The breathing grew louder. At first, he thought she was toying with him, taunting him with sexy noises. Then he realized she was crying.
“Hey … I’m sorry, really. I didn’t mean it to sound like—”
She hung up on him. He watched her sink into a chair and crumple into a tight little knot of despair. Half a minute later she stood and closed the curtains.
Brian pulled up a chair and sat watching her window until he fell asleep.
Kinfolks
MONA’S CONVERSATION WITH MRS. MADRIGAL took forty-five minutes. When it was over, she left her cubicle and wandered out into the desert. About a hundred yards from the house a discarded truck seat offered her a sheltered refuge.
She sat down and watched the midnight sky for several minutes, half-way believing that a flying saucer would appear there to take her away from this hideous, surreal landscape.

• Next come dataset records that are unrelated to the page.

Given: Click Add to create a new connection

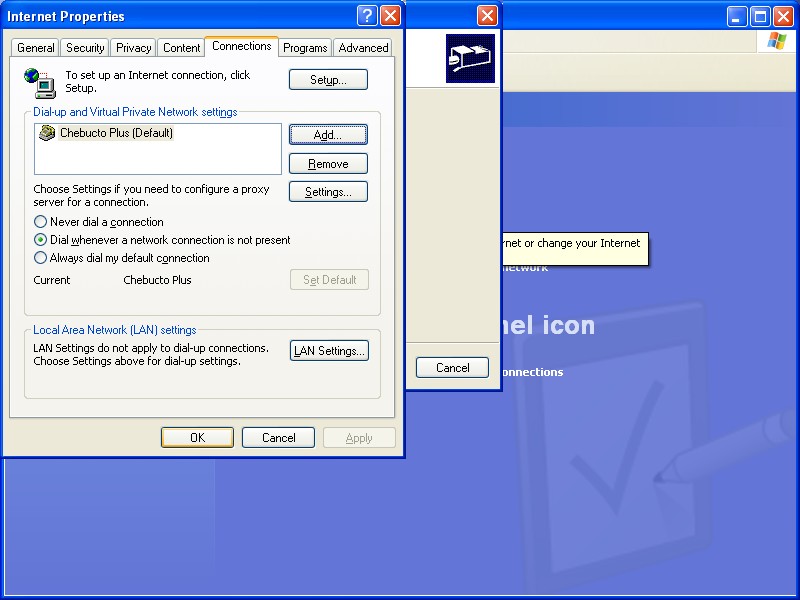Looking at the screenshot, I should click(328, 134).
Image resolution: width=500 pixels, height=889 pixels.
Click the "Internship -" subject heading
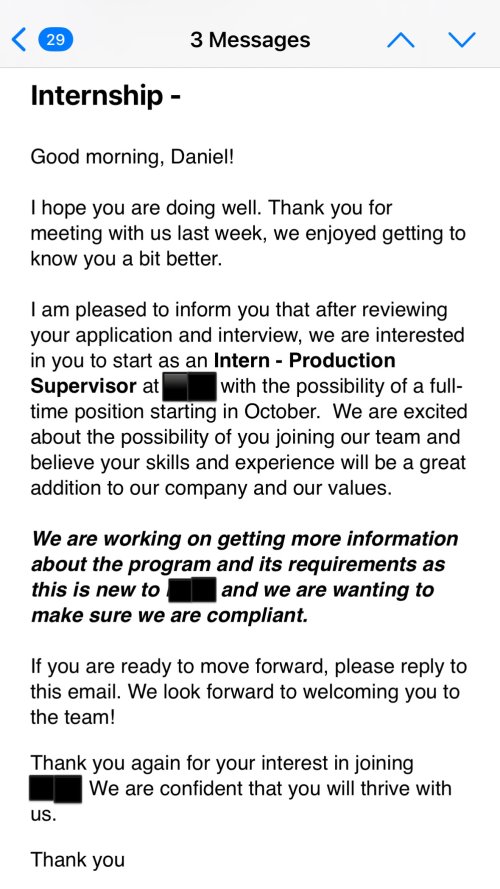coord(106,96)
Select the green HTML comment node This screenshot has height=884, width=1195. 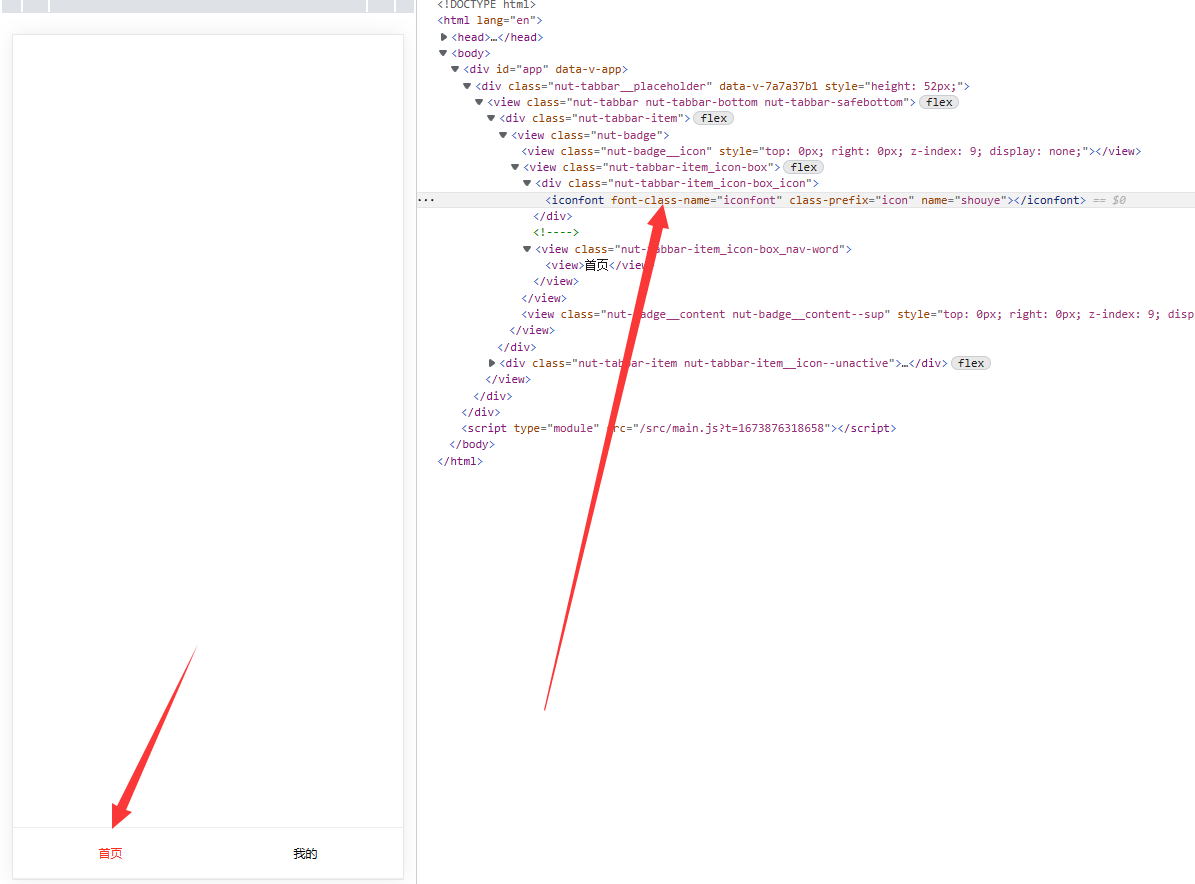pos(557,232)
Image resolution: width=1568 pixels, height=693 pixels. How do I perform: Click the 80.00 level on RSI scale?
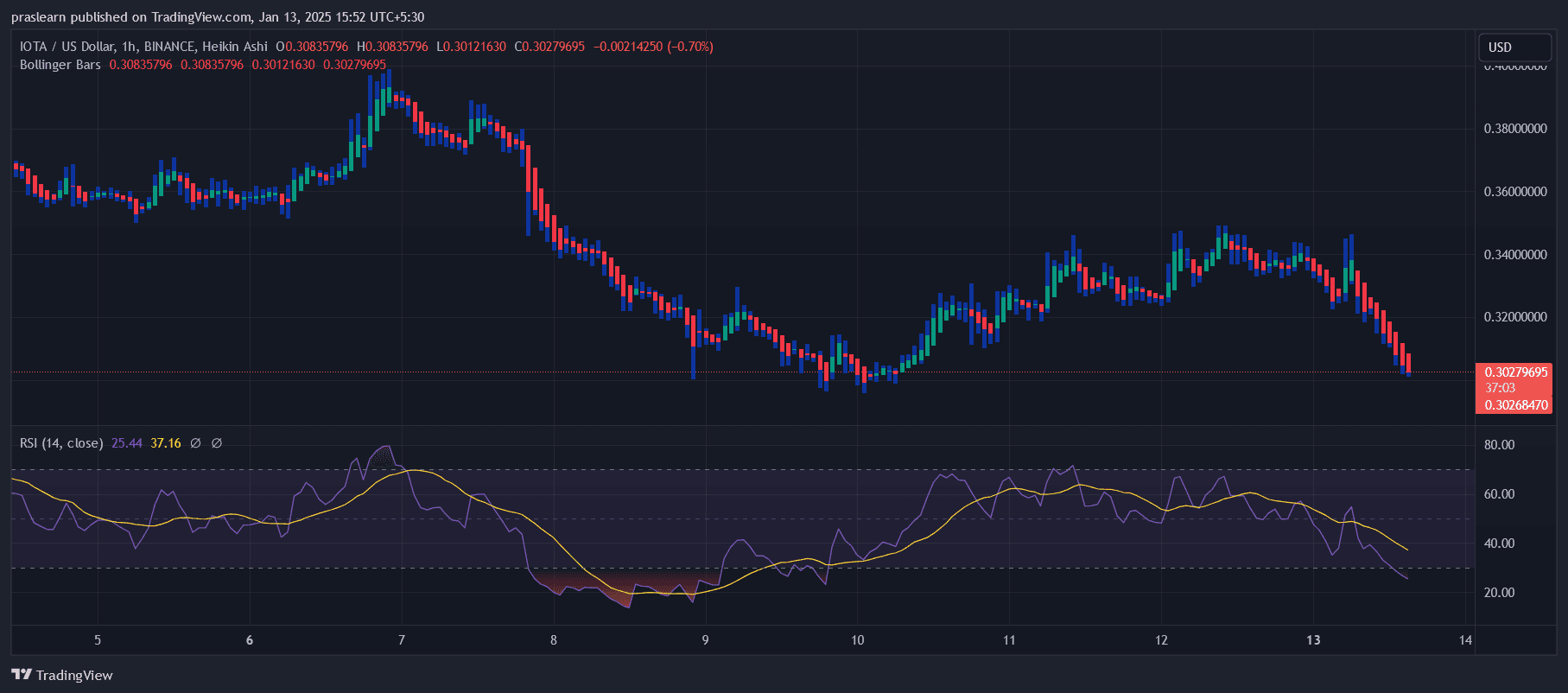point(1499,445)
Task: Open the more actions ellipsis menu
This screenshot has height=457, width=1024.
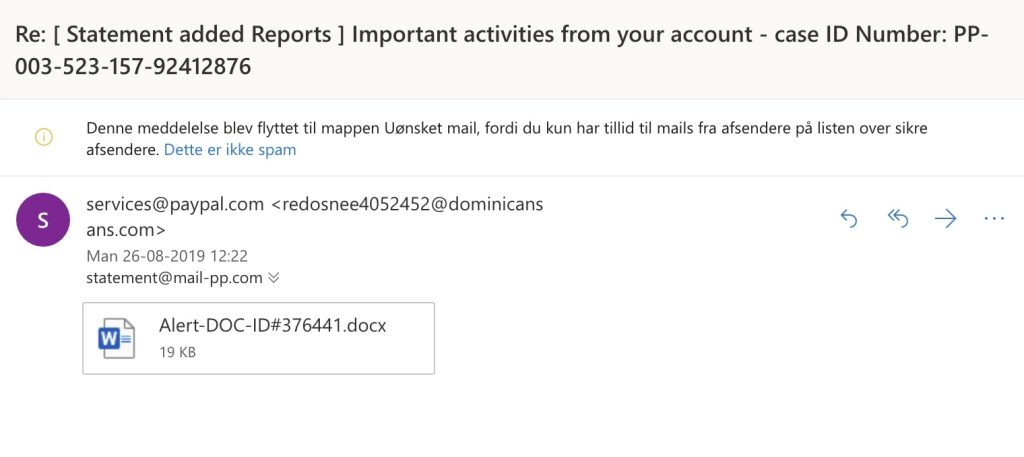Action: click(x=993, y=219)
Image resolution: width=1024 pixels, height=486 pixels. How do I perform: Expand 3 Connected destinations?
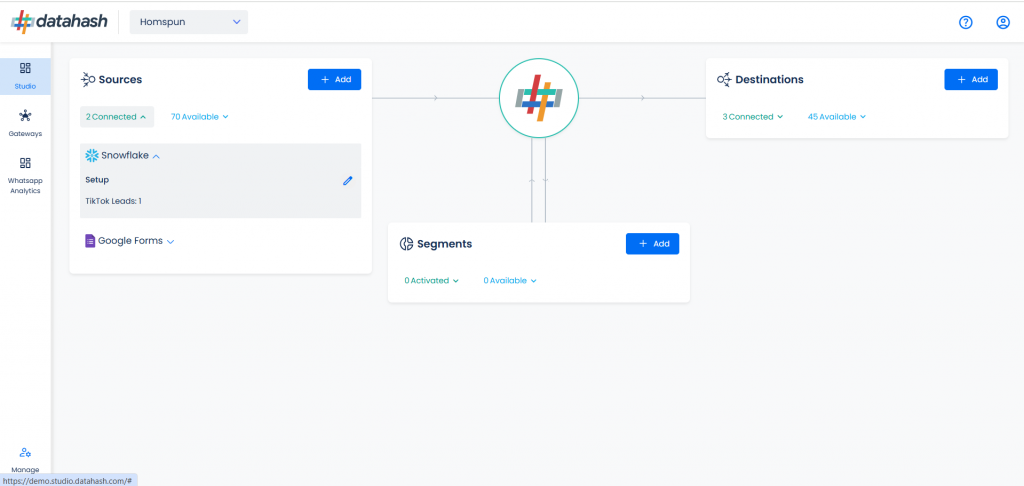(x=752, y=117)
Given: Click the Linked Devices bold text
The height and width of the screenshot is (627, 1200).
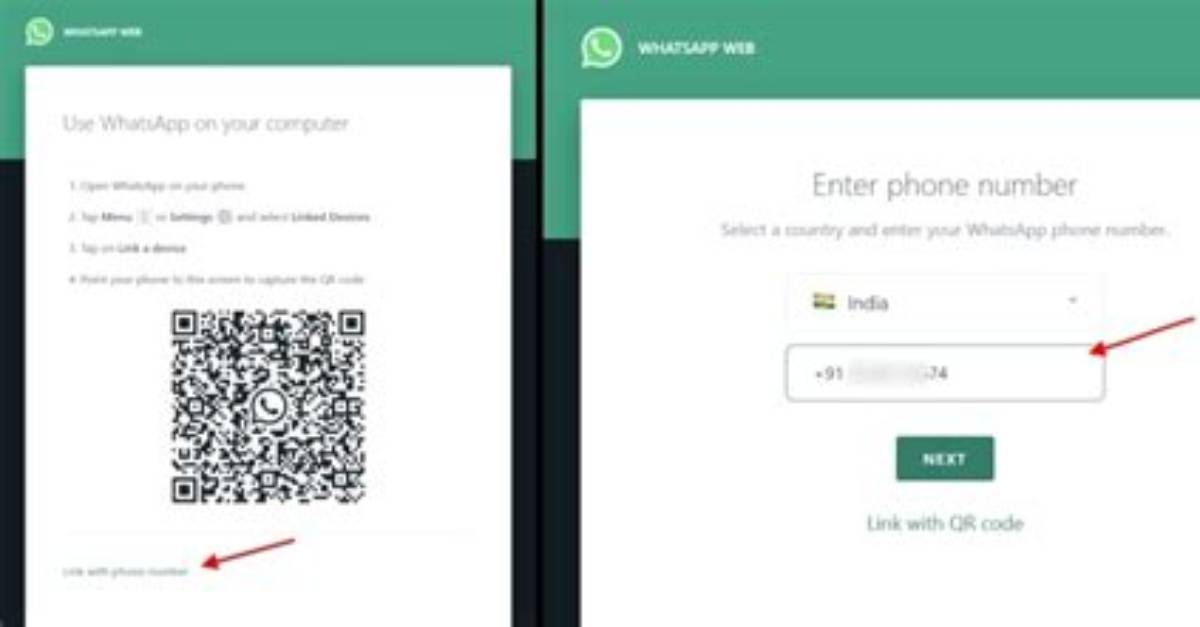Looking at the screenshot, I should click(330, 217).
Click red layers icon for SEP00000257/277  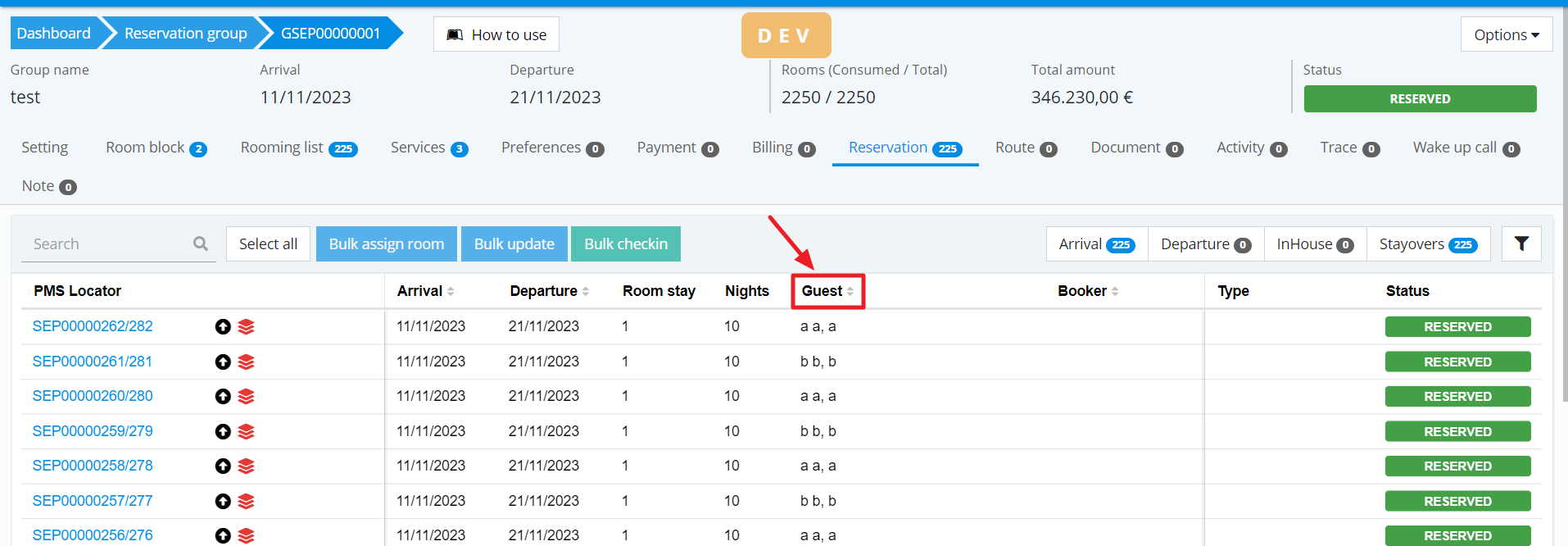(x=246, y=501)
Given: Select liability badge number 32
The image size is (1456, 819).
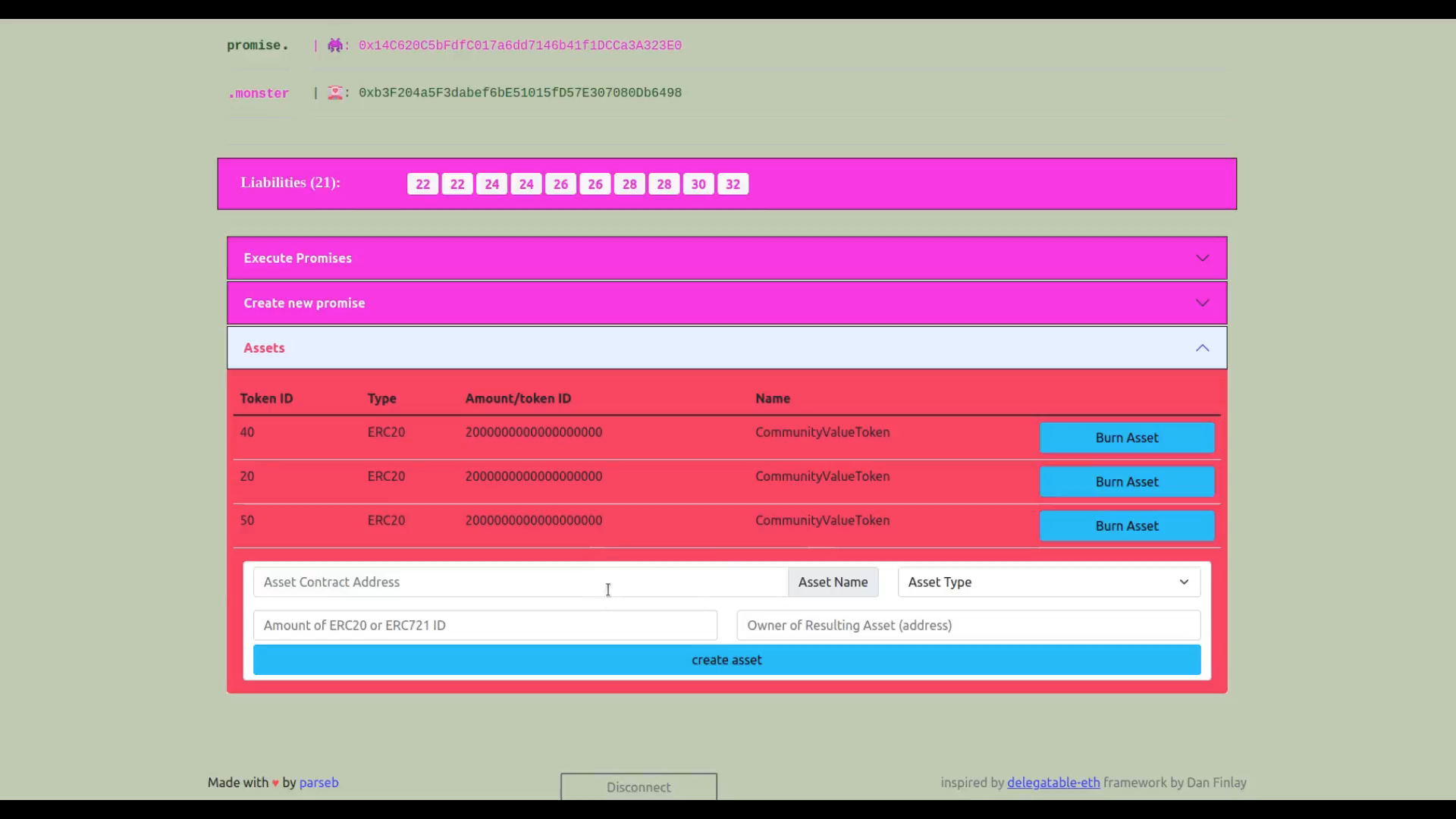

In San Francisco now the hills would be green—a delicate shade of celadon—and soft as the fuzz on a deer’s antlers. There would be daffodils in Washington Square and purple pleroma trees on Barbary Lane and dozens and dozens of calla lillies stoically bracing themselves for Michael’s annual impression of Katharine Hepburn.
And her father would be there! Her father, her mother, her best friend and her landlady, all rolled into one joyful and loving human being!
She sprang from the truck seat and ran back to the lodge, her heart pounding with anticipation, her brain almost short-circuiting on hope. Who needed a flying saucer? Like Dorothy of Oz, she had only to click her heels three times to find her way back to Auntie Em.
Without a moment’s pause, she flung open the door of Mother Mucca’s room, completely unintimidated by the old woman’s crabbiness.
The madam was brushing her hair. “Can’t you knock?”
“Mother Mucca … Oh, I’m sorry, but I …” She le
aned against the wall, trying to catch her breath. “There’s something I …”
A look of concern furrowed the old woman’s brow. “Are you O.K., Judy?”
“No. Not Judy. Mona.”
“Don’t you call me that, dolly.”
“I’m not, Mother Mucca. I’m saying my name’s not Judy. It’s Mona. Mona Ramsey … the same as yours.”
Mother Mucca glared at her briefly, then turned her gaze back to the mirror and resumed brushing. “I told you about that angel dust, dolly.”
“Mother Mucca, I haven’t—”
“If I catch you smokin’ in the house, you’re out on your ass, Judy!”
Mona regained her composure and tried to reason with her. “Look, I know you can’t believe it. I can hardly believe it myself. It’s like a … well, it’s like a miracle, Mother Mucca. Some invisible cosmic force brought us together because we need each other, because we—”
“Look, dolly, if ya don’t mind—”
“I’ll get my bag! I’ll show you my … well, I can’t show you any ID’s, come to think of it. I promise you that’s my name. I told you my name was Judy because I … I was a little embarrassed about working here and all … Please, just answer one question for me.”
“Go on … git!”
“Not until you answer this.”
“I said—”
“What was your little boy’s name?”
“What the hell do you think you’re …?”
“What was his name?”
Mother Mucca picked up the house phone on her vanity. “I’m callin’ Charlene, Judy.”
“Mona!”
“You’re so plumb pitiful I don’t even—”
Mona jerked the phone out of her hand. “Listen to me! I love you, goddammit! It was Andy, wasn’t it? Your son’s name was Andy!”
A stunned silence, then: “Who told you that?”
“Who do you think? Charlene? Marnie? Bobbi, maybe? You never told anyone, did you? It must’ve hurt too much to talk about him.” Mona caught her breath, then sank to her knees, taking the old lady’s hands in hers. “Mother Mucca … he told me. Andy told me. I live with him in San Francisco … and he’s my father.”